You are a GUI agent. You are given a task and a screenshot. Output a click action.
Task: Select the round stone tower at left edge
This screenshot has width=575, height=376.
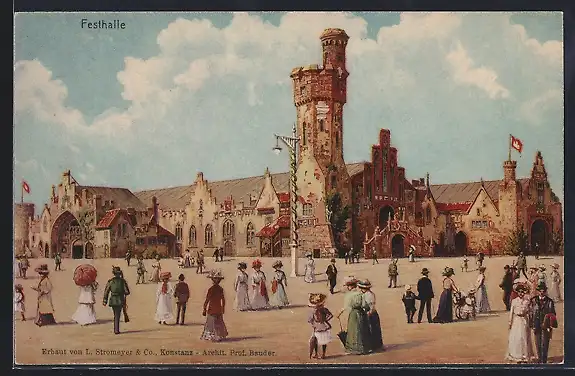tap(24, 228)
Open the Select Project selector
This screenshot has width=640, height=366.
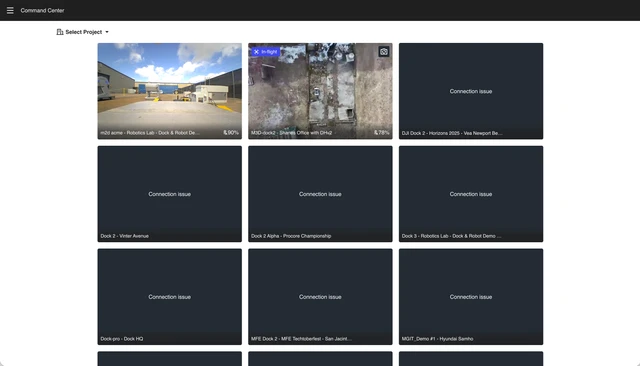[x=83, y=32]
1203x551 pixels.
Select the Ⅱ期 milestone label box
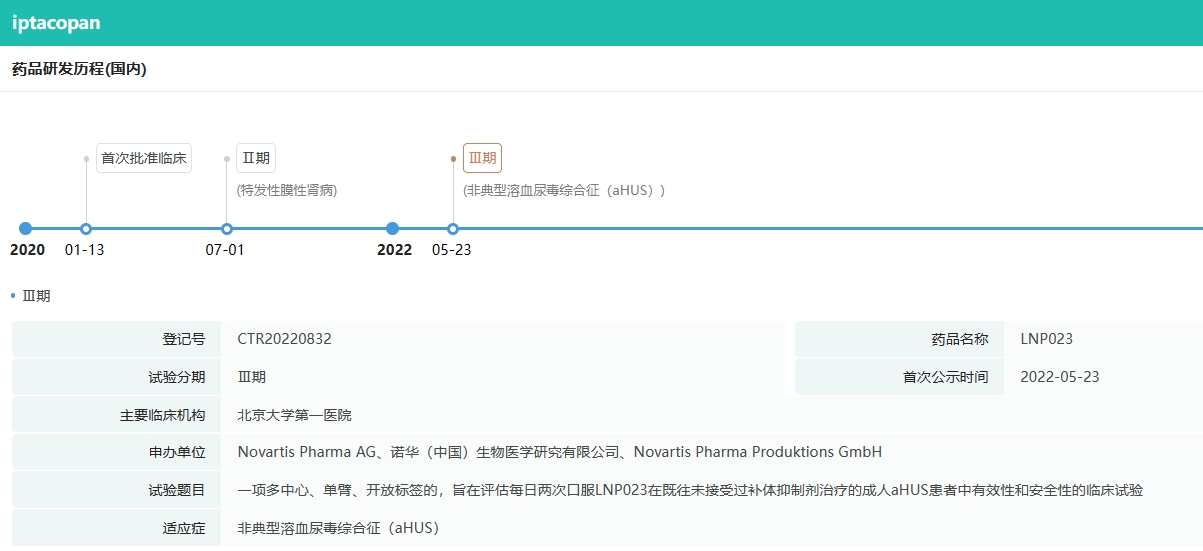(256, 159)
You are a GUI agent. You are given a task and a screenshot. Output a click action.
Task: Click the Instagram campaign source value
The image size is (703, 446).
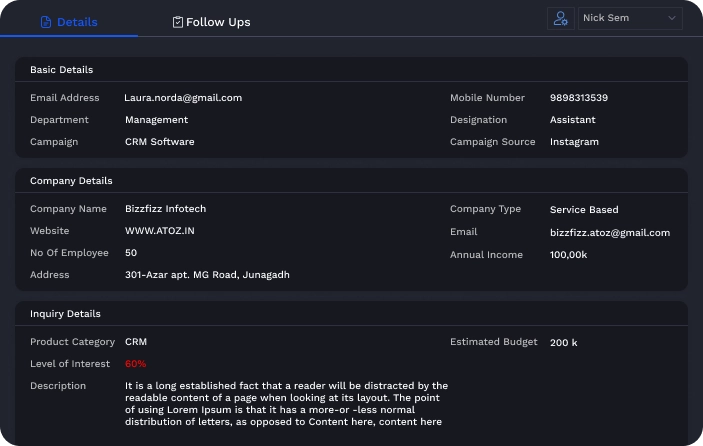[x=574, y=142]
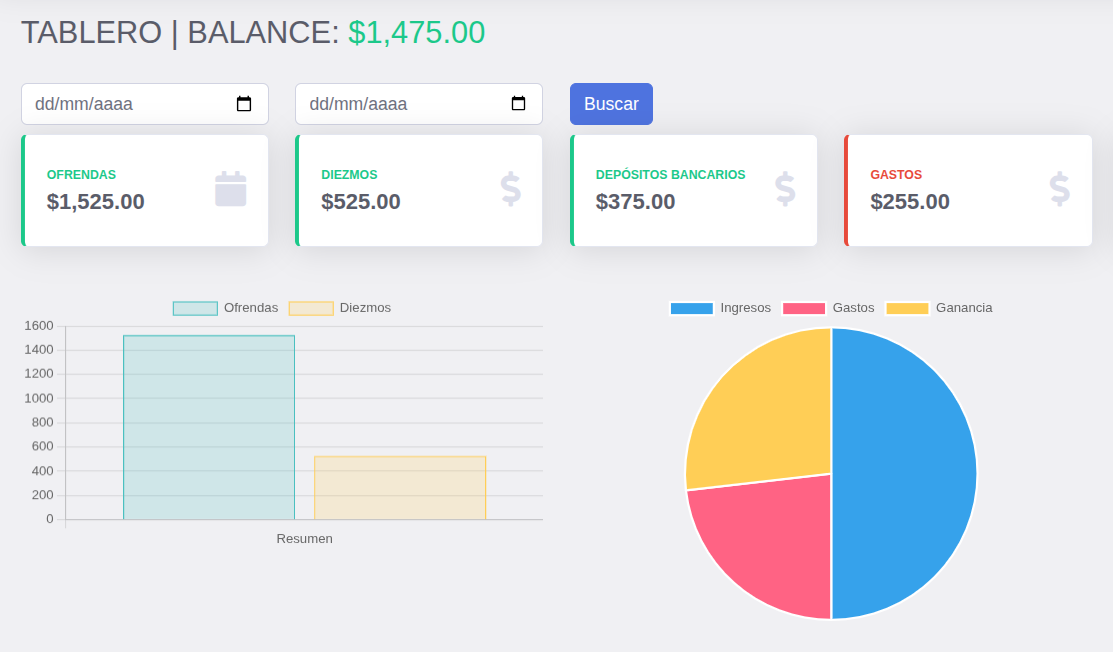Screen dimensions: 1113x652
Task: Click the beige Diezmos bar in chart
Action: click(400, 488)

++++++++++++++++++++

# AIM
Format each line of the entries above as a Markdown table with the columns No. and Line, numbering the rows and skipping blank lines. Leave out the pictures.

# TASK RESPONSE
| No. | Line |
|---|---|
| 1 | You are a GUI agent. You are given a task and a screenshot. Output a click action. |
| 2 | Task: Select the round stone tower at left edge |
| 3 | This screenshot has width=575, height=376. |
| 4 | tap(24, 228) |
| 5 | Open the Select Project selector |
| 6 | This screenshot has width=640, height=366. |
| 7 | [x=83, y=32] |
| 8 | 1203x551 pixels. |
| 9 | Select the Ⅱ期 milestone label box |
| 10 | (256, 159) |
| 11 | You are a GUI agent. You are given a task and a screenshot. Output a click action. |
| 12 | Task: Click the Instagram campaign source value |
| 13 | The image size is (703, 446). |
| 14 | [x=574, y=142] |
| 15 | Screen dimensions: 1113x652 |
| 16 | Task: Click the beige Diezmos bar in chart |
| 17 | Action: click(400, 488) |